▶ [Task item]
Out of the data below, copy every line with the string "Given".

▶ [Supplied records]
========================================

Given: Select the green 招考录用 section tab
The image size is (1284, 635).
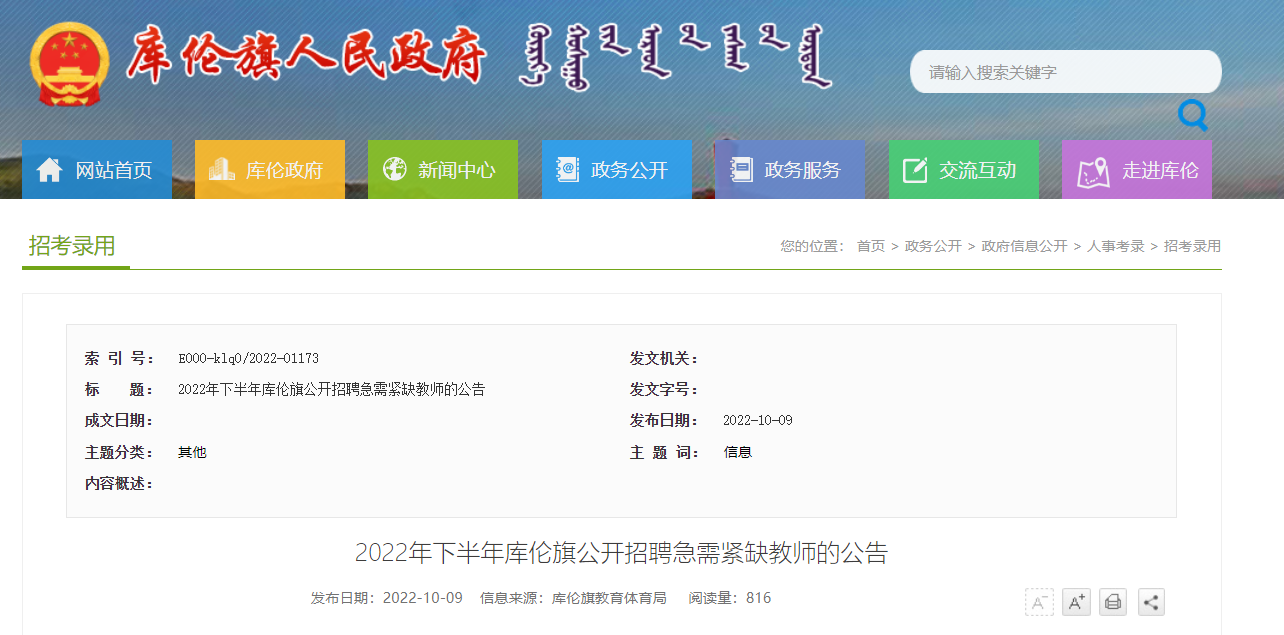Looking at the screenshot, I should 72,246.
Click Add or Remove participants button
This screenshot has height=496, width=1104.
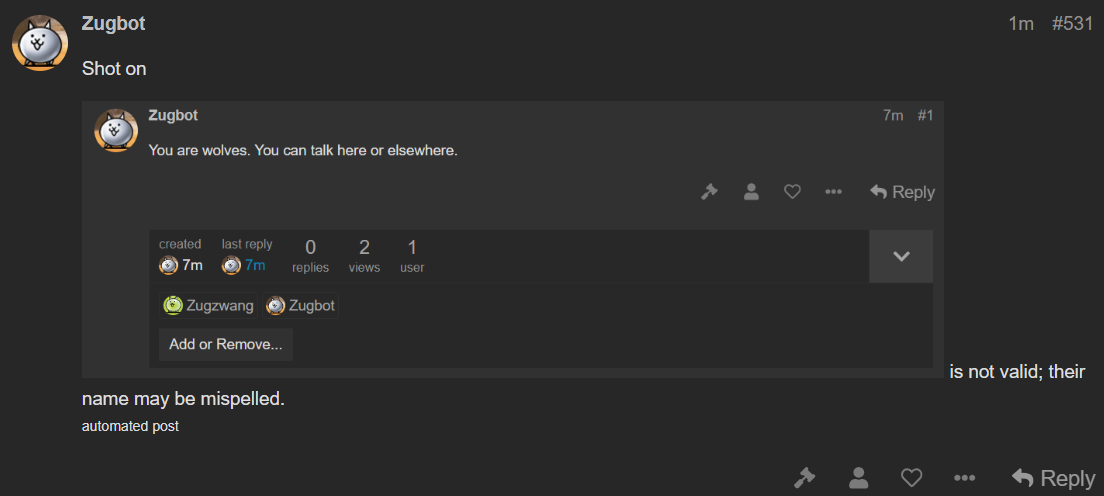225,345
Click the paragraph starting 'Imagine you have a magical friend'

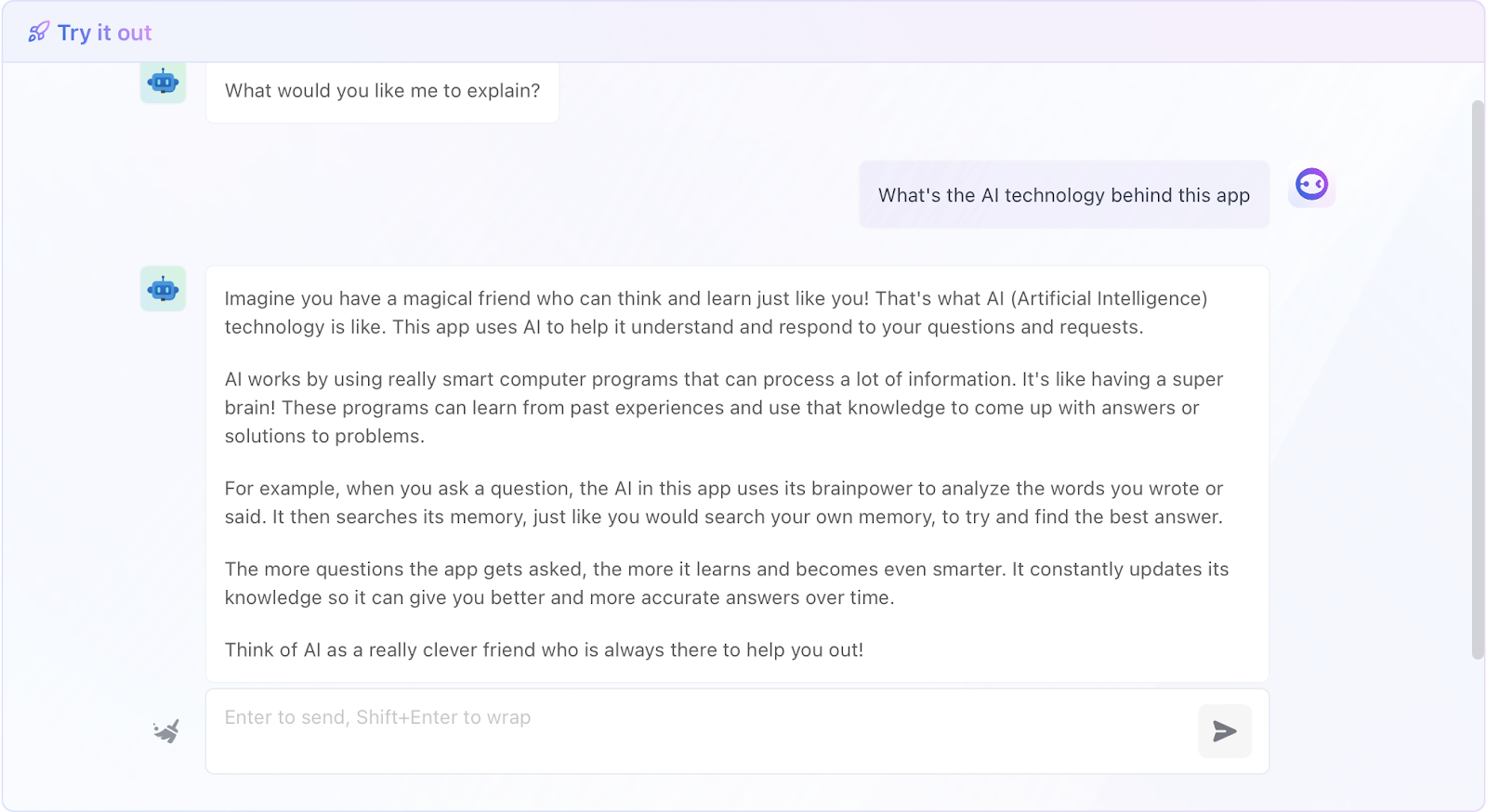coord(716,312)
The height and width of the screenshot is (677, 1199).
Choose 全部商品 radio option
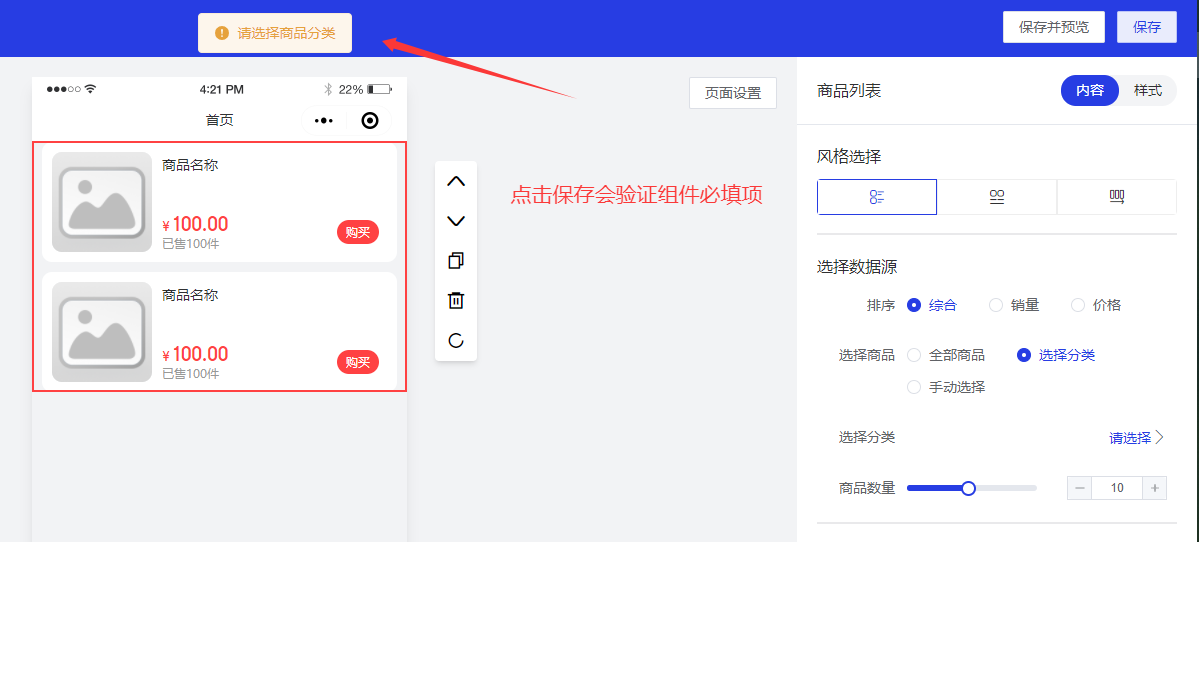tap(914, 355)
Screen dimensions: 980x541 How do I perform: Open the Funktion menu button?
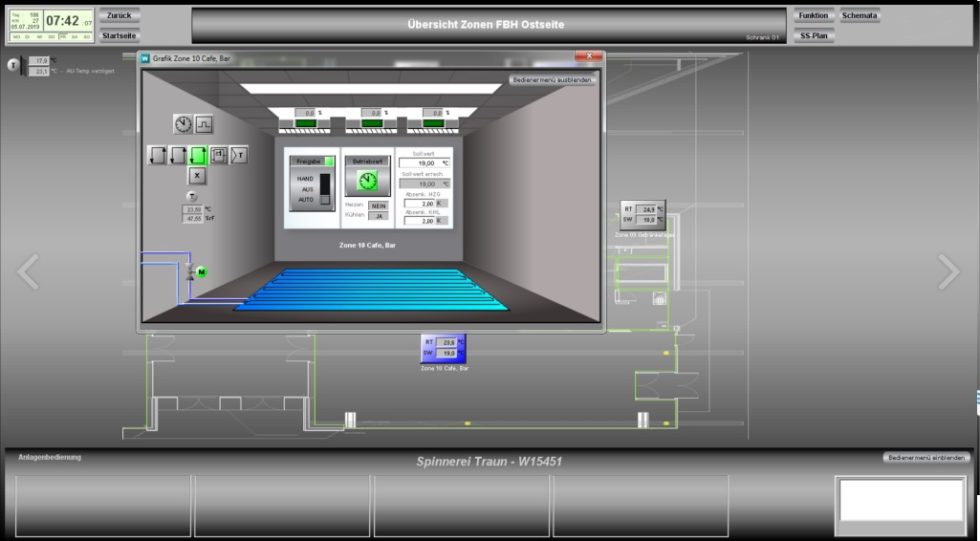pos(813,15)
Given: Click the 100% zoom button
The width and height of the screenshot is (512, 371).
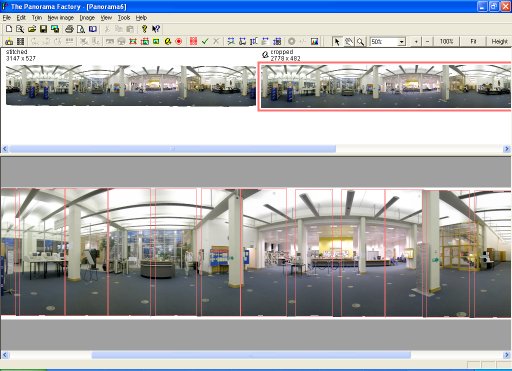Looking at the screenshot, I should pos(446,42).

========================================

▶ [Response area]
Given: Select the green 招考录用 section tab
Given: Click the 100% zoom button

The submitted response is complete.